Generalized Discrete Fourier Transform Based Minimization of PAPR on OFDM Systems
Author | : Ahmed Mohamed Elshirkasi |
Publisher | : |
Total Pages | : 164 |
Release | : 2015 |
ISBN-10 | : OCLC:957283274 |
ISBN-13 | : |
Rating | : 4/5 ( Downloads) |
Download or read book Generalized Discrete Fourier Transform Based Minimization of PAPR on OFDM Systems written by Ahmed Mohamed Elshirkasi and published by . This book was released on 2015 with total page 164 pages. Available in PDF, EPUB and Kindle. Book excerpt: Future applications of communication systems require more data rate and mobility. Orthogonal frequency division multiplexing (OFDM) is one of the candidate techniques to achieve these requirements. However, OFDM implementation suffers from high peak to average power ratio (PAPR) of the transmitted signal. In this research, a nonlinear phase from the generalised discrete Fourier transform (GDFT) theory has been used to improve the PAPR reduction using partial transmit sequence (PTS) technique; one of the techniques used to reduced high PAPR in OFDM systems. This is done by multiplying the input OFDM block by M nonlinear phase vectors generated according to GDFT theory, then the optimal nonlinear phase vector is selected based on the autocorrelation properties of the multiplication result between the OFDM input block and each nonlinear phase vector. Results are given in terms of number of side information bits (m) used to represent the nonlinear phase. When m is 2, the performance of modified PTS of one sub-block gives as much PAPR reduction as the original PTS with two sub-blocks. When m is 4, the performance of modified PTS gives as much PAPR reduction as the original PTS with four subblocks.

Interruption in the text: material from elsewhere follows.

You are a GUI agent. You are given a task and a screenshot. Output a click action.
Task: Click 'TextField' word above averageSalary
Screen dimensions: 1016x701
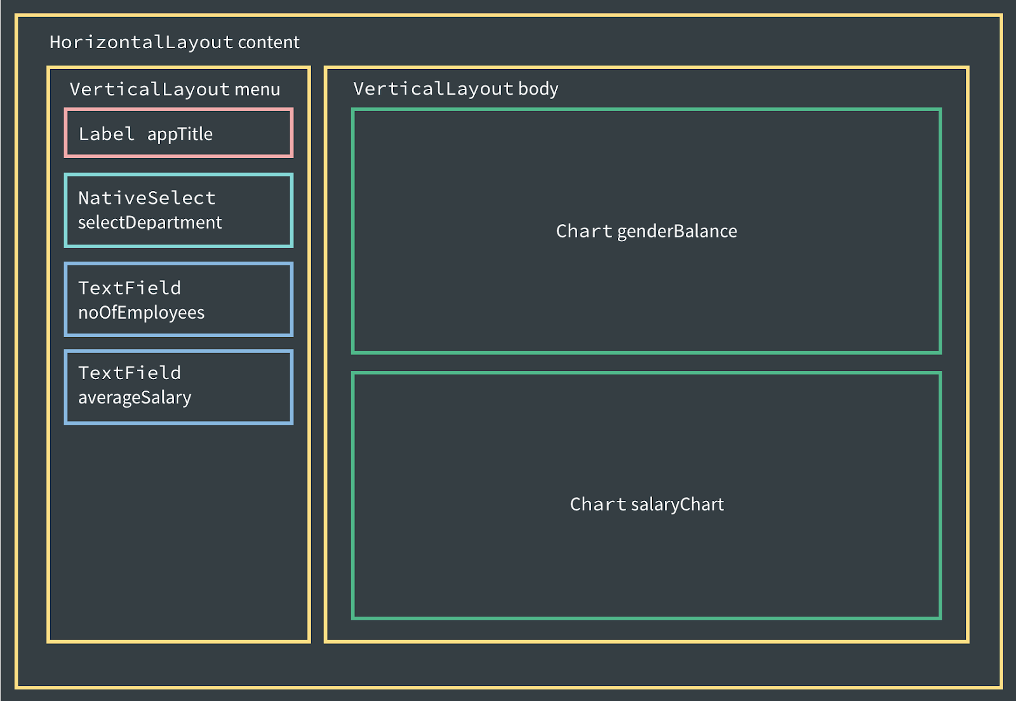(130, 373)
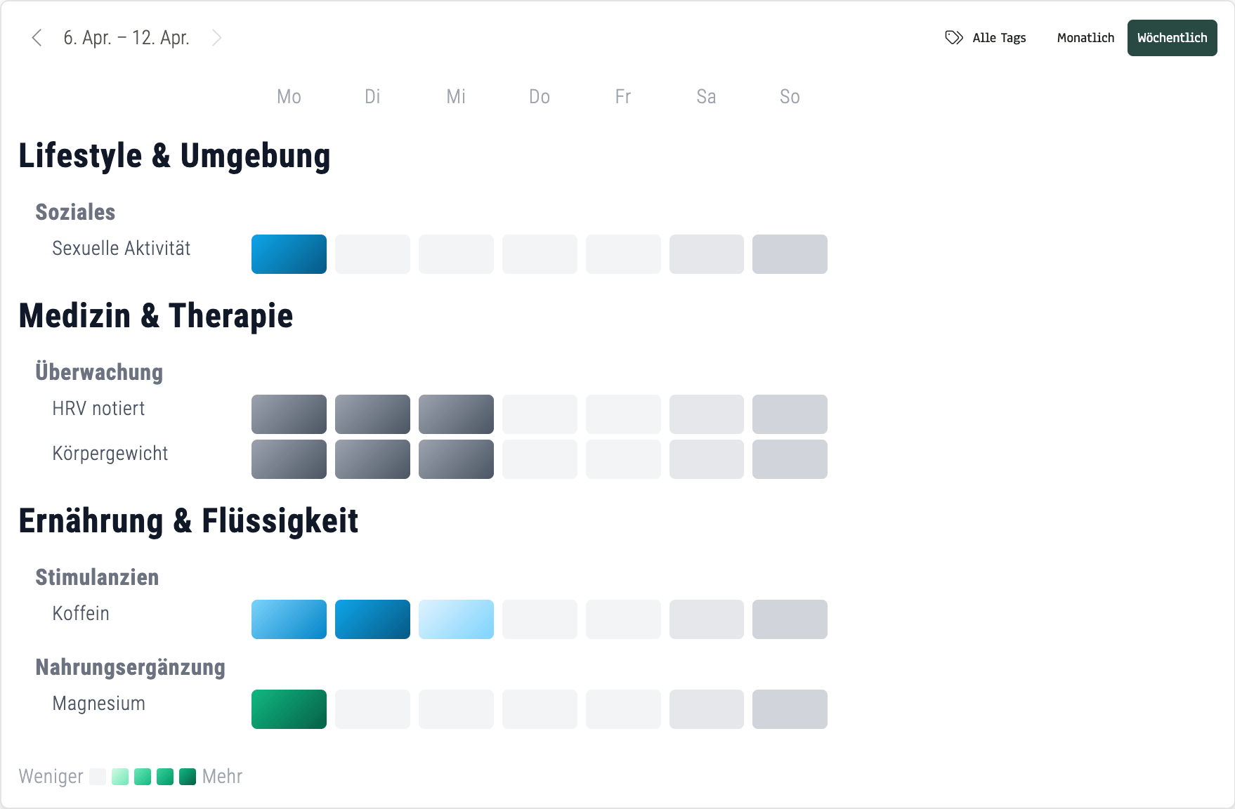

Additional PAPR reduction of about 0.5dB is achieved when m is raised to 6. Moreover, simulation showed that the distribution of the parameter bi which used to generate the nonlinear phase of GDFT, follows a uniform distribution and the bit error rate (BER) of the proposed system is sensitive to errors in the side information bits of the nonlinear phase, hence, requiting extra protection.